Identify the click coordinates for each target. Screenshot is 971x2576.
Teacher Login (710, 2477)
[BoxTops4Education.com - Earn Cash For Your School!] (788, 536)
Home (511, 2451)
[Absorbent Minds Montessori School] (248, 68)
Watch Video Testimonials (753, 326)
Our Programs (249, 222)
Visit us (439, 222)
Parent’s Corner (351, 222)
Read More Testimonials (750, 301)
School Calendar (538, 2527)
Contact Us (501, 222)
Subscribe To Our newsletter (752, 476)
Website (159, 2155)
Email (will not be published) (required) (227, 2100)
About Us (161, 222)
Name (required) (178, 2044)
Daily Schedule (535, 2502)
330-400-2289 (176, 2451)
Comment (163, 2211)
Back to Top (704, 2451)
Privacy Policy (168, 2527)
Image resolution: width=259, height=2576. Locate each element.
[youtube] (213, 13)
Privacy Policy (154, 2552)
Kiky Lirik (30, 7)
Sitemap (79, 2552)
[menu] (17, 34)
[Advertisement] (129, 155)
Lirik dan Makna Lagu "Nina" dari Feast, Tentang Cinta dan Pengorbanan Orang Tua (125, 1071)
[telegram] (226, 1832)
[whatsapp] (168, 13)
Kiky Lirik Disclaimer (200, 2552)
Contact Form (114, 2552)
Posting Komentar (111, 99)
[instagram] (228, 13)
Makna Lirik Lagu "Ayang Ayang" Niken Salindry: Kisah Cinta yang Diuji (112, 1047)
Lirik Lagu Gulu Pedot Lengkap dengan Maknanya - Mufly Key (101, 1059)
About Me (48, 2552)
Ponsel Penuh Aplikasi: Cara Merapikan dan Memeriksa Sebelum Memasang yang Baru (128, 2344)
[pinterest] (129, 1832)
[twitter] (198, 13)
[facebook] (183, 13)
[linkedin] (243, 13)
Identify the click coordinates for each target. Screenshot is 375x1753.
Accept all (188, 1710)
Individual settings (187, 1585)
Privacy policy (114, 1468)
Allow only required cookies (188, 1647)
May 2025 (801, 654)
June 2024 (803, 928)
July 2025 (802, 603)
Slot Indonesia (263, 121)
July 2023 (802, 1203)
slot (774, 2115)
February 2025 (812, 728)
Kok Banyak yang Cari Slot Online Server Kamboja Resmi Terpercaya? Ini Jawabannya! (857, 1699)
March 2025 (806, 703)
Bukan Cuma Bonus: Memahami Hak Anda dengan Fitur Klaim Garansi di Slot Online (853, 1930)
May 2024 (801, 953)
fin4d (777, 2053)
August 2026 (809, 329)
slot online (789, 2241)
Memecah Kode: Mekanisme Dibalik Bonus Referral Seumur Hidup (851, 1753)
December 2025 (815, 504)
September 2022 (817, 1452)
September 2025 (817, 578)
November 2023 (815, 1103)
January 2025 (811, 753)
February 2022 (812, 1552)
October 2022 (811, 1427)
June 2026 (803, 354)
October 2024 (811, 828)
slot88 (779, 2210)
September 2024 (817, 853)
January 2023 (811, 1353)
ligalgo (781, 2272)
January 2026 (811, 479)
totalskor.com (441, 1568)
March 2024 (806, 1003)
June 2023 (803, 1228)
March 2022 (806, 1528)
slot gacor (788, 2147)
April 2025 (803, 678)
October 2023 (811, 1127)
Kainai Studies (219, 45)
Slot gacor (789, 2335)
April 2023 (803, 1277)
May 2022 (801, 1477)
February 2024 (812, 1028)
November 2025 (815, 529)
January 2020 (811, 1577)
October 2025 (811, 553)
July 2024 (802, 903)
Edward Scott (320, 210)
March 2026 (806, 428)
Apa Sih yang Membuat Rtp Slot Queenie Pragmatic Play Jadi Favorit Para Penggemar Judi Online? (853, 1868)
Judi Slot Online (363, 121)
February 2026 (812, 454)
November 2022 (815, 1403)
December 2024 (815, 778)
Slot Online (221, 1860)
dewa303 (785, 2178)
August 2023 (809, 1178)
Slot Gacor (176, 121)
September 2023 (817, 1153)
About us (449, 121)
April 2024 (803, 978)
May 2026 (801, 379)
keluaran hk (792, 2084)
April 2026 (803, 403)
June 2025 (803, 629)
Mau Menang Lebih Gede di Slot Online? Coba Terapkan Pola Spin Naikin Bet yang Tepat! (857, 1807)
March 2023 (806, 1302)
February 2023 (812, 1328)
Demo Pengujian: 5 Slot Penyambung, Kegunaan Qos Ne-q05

◆ What the task requires
Starting at the line that contains "Privacy policy (114, 1468)", write out every line through the last one in the data above, exactly as it stands.

◆ Exercise result
Privacy policy (114, 1468)
Allow only required cookies (188, 1647)
May 2025 (801, 654)
June 2024 (803, 928)
July 2025 (802, 603)
Slot Indonesia (263, 121)
July 2023 (802, 1203)
slot (774, 2115)
February 2025 (812, 728)
Kok Banyak yang Cari Slot Online Server Kamboja Resmi Terpercaya? Ini Jawabannya! (857, 1699)
March 2025 (806, 703)
Bukan Cuma Bonus: Memahami Hak Anda dengan Fitur Klaim Garansi di Slot Online (853, 1930)
May 2024 (801, 953)
fin4d (777, 2053)
August 2026 (809, 329)
slot online (789, 2241)
Memecah Kode: Mekanisme Dibalik Bonus Referral Seumur Hidup (851, 1753)
December 2025 (815, 504)
September 2022 (817, 1452)
September 2025 (817, 578)
November 2023 (815, 1103)
January 2025 (811, 753)
February 2022 (812, 1552)
October 2022 (811, 1427)
June 2026 (803, 354)
October 2024 (811, 828)
slot88 (779, 2210)
September 2024 (817, 853)
January 2023 (811, 1353)
ligalgo (781, 2272)
January 2026 (811, 479)
totalskor.com (441, 1568)
March 2024 (806, 1003)
June 2023 (803, 1228)
March 2022 (806, 1528)
slot gacor (788, 2147)
April 2025 (803, 678)
October 2023 (811, 1127)
Kainai Studies (219, 45)
Slot gacor (789, 2335)
April 2023 (803, 1277)
May 2022 (801, 1477)
February 2024 (812, 1028)
November 2025 (815, 529)
January 2020 (811, 1577)
October 2025 (811, 553)
July 2024 (802, 903)
Edward Scott (320, 210)
March 2026 (806, 428)
Apa Sih yang Membuat Rtp Slot Queenie Pragmatic Play Jadi Favorit Para Penggemar Judi Online? (853, 1868)
Judi Slot Online (363, 121)
February 2026 (812, 454)
November 2022 (815, 1403)
December 2024 (815, 778)
Slot Online (221, 1860)
dewa303 (785, 2178)
August 2023 (809, 1178)
Slot Gacor (176, 121)
September 2023 (817, 1153)
About us (449, 121)
April 2024 (803, 978)
May 2026 (801, 379)
keluaran hk (792, 2084)
April 2026 (803, 403)
June 2025 (803, 629)
Mau Menang Lebih Gede di Slot Online? Coba Terapkan Pola Spin Naikin Bet yang Tepat! (857, 1807)
March 2023 (806, 1302)
February 2023 (812, 1328)
Demo Pengujian: 5 Slot Penyambung, Kegunaan Qos Ne-q05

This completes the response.